La disputa Enríquez-Planas, fue un bochornoso proceso judicial-electoral, donde ambos demandaron, contrademandaron y los militantes tuvieron que votar en más de una ocasión.

Abierta esa puerta de Copei, que permitió al régimen entrar a decidir las cuestiones internas del partido a través de la Salas Constitucional y la Electoral, ya el trabajo estaba hecho para una intervención más profunda.

Intervención que ocurrió, cuando cinco dirigentes copeyanos del interior exigieron judicialmente que se respetaran sus derechos.

Como la puerta estaba abierta, los magistrados entraron a Copei como “río crecido en conuco”.

Así, “extra petitamente” –como dicen los abogados- procedieron a designar una directiva ad-hoc que “administrara” a Copei, mientras se reponían los procesos para designar los candidatos. Algo que nadie pidió.

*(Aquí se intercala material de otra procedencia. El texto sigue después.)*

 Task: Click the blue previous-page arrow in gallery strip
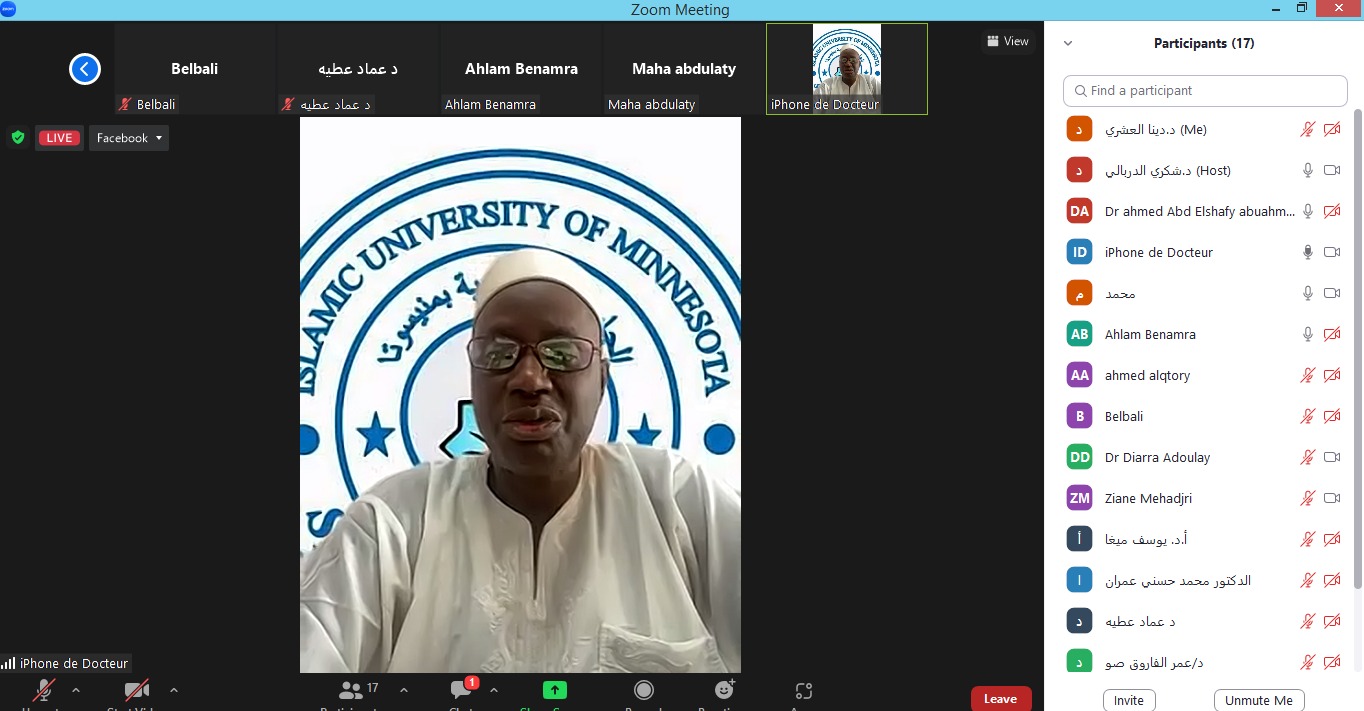tap(85, 69)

El razonamiento para ello, que no carecía de cierta validez en sus explicaciones, señalaba que se suspendía la directiva que no había garantizado el cumplimiento de los procedimientos. Solo que esa suspensión, que se suponía temporal, duraría varios años.

La respuesta de los aliados de Copei en la Mesa de la Unidad Democrática (MUD) fue muy cómoda y conveniente.

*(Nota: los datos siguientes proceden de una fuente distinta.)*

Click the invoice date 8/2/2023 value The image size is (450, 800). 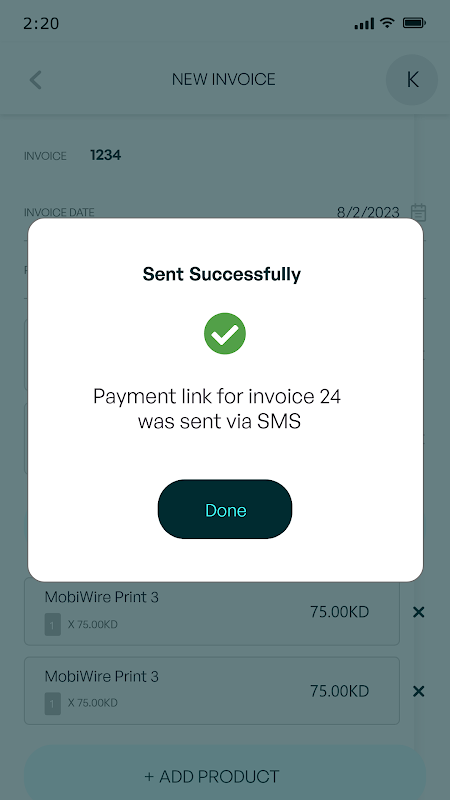pos(368,212)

Copei fue expulsado de la MUD. Todos las candidaturas que correspondían a Copei fueron asumidas por sus socios, en un festín de reparto inmisericorde.

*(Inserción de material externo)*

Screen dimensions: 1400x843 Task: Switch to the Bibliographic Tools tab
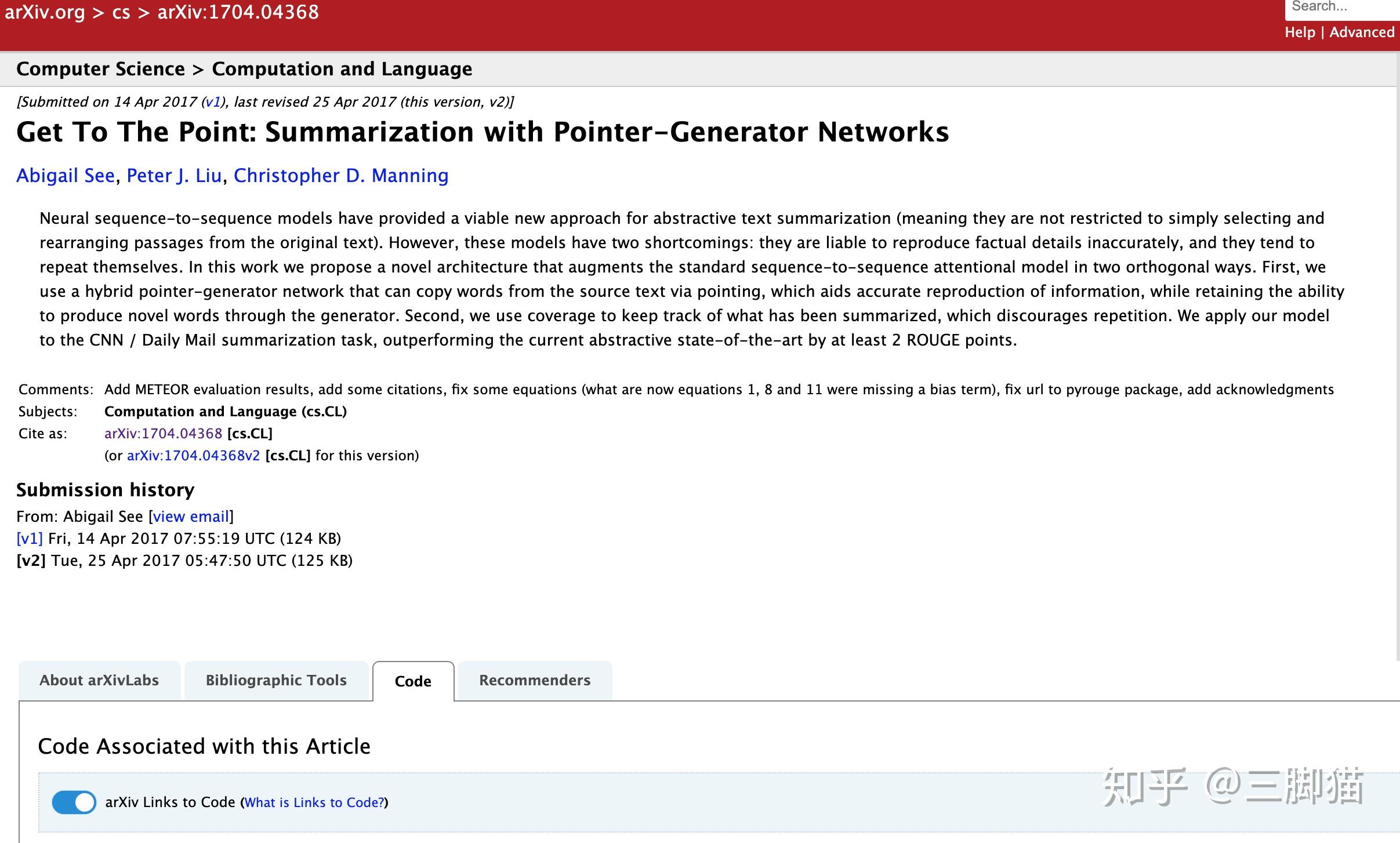(276, 680)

Desde entonces, Copei ha debido de luchar sólo contra el régimen, solo en contra del CNE-TSJ para lograr un proceso interno, y solo para enfrentar los procesos electorales desde el 2015.

Lo anterior sin olvidar el traumático trámite para recoger nuevamente firmas, y re legalizar el registro como partido nacional.

Ocurrido este precedente, tenemos ahora las intervenciones de otros dos partidos: AD y PJ, y la probable ilegalización de Voluntad Popular, como la está solicitando el Fiscal General de la República.

Analizando en perspectiva lo anteriormente sucedido, y lo que está en estos momentos en pleno desarrollo, debemos abordar algunas conclusiones:

Primero, que zamuro no se puede poner a cuidar la carne.

Segundo, que las traiciones se dan con los amigos. No es figura que se aplique a los aliados.

Tercero, la puertas de los partidos son abiertas a las instancias judiciales por los mismos militantes.

Cuarto, que al igual que los exilios en la era soviética, hay dos tipos de intervenciones: la interna y la externa. Un jefe de partido puede perpetrarse en el poder, violando la normativa interna – lo que es una intervención del partido y la negación de la democracia interna- o la intervención viene de afuera, por parte de un régimen con vocación autocrática.

Quinto, en política no son válidas las rasgaduras de vestiduras ni el ensayo de poner caras de sorpresa. Sobre todo, cuando los sucesos ocurrieron antes.

Sexto –y probablemente la conclusión más importante- que en estos casos, no se trata de defender a los mandos, sino de proteger la institucionalidad, que al fin al cabo responde a los intereses de los militantes.

Séptimo, y finalmente, que el país no se acaba por estos sucesos que no deben ocurrir, y que no debieron haber ocurrido.